To do:
Lift every line from the entries that includes the word "Select".

--- Material for the task Enclosed Below ---

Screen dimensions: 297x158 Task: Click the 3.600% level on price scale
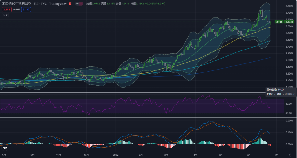point(289,6)
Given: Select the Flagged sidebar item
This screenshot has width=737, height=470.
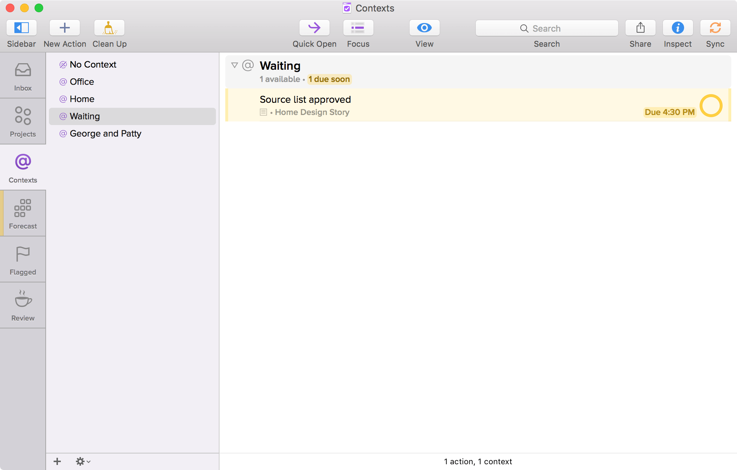Looking at the screenshot, I should tap(23, 259).
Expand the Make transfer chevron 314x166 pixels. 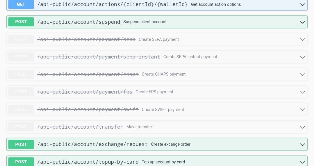pos(302,127)
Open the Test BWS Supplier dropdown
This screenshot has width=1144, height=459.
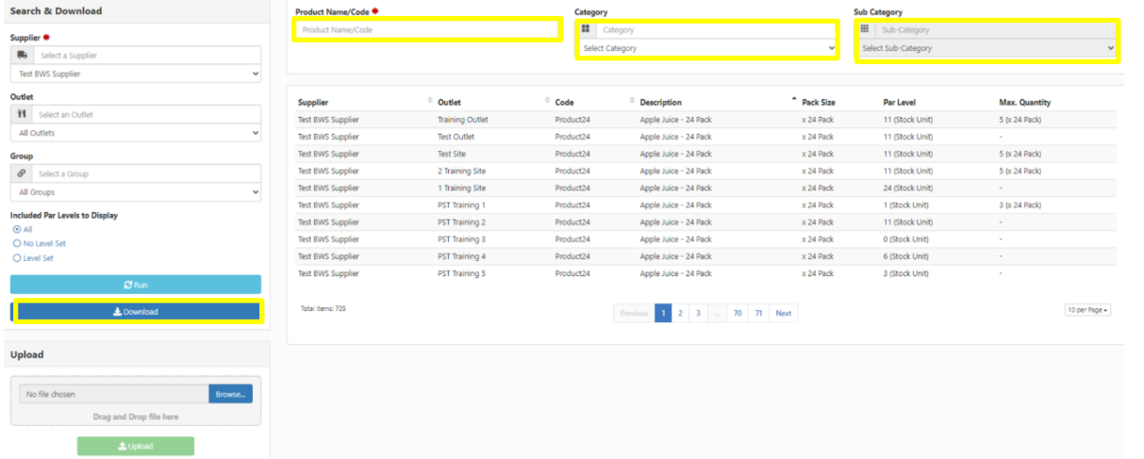(x=136, y=74)
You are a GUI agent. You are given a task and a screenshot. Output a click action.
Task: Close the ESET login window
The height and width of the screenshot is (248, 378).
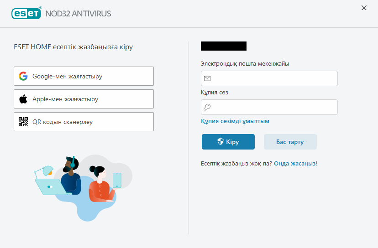[364, 8]
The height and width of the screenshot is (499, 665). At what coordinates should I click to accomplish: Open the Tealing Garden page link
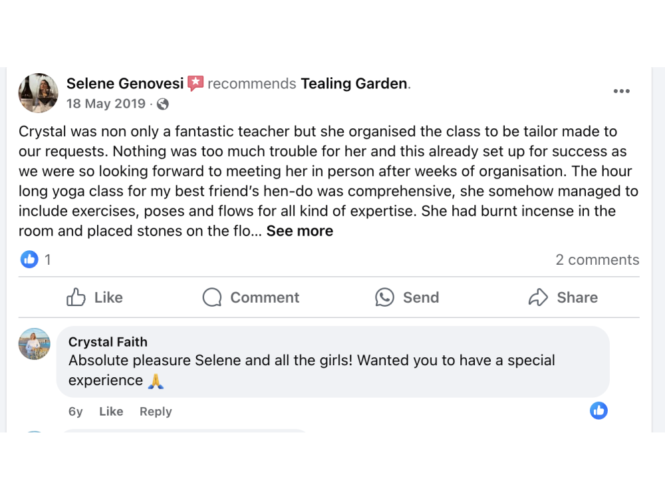pos(354,84)
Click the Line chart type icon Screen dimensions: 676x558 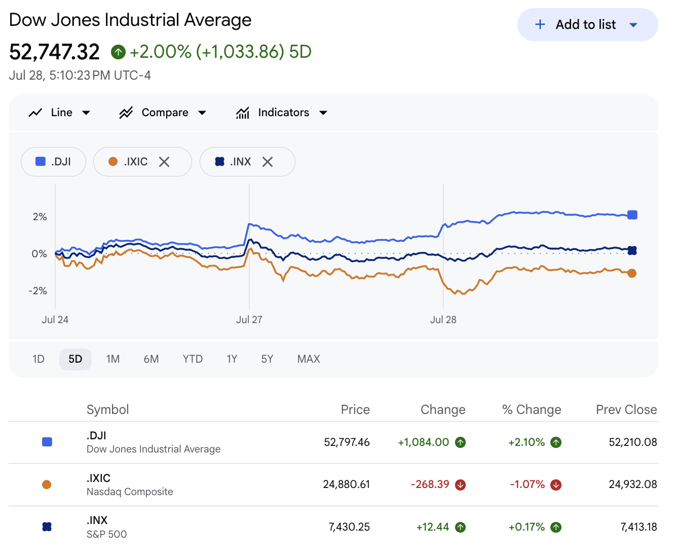35,113
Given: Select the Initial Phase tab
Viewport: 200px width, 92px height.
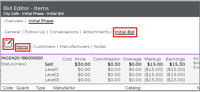Looking at the screenshot, I should click(41, 21).
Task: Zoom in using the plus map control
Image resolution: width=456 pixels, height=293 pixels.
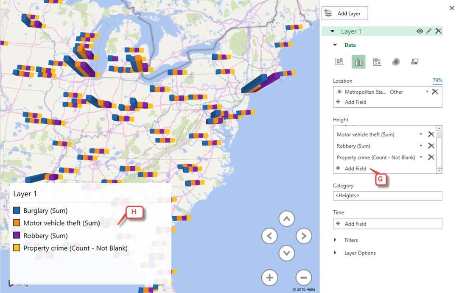Action: pos(270,278)
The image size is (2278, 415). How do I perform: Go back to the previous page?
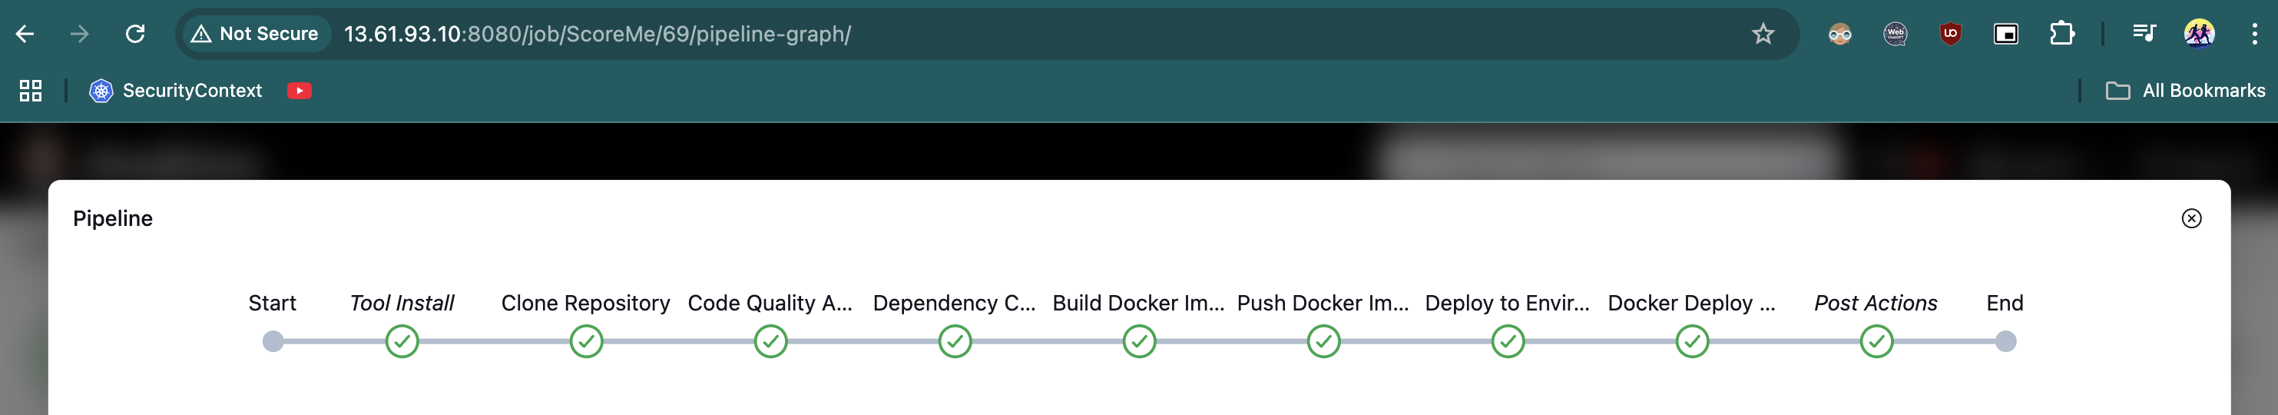click(x=25, y=35)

--- End of Enclosed Material for the task ---

Exercise result:
Given: Select the Flagged sidebar item
Given: Select the Initial Phase tab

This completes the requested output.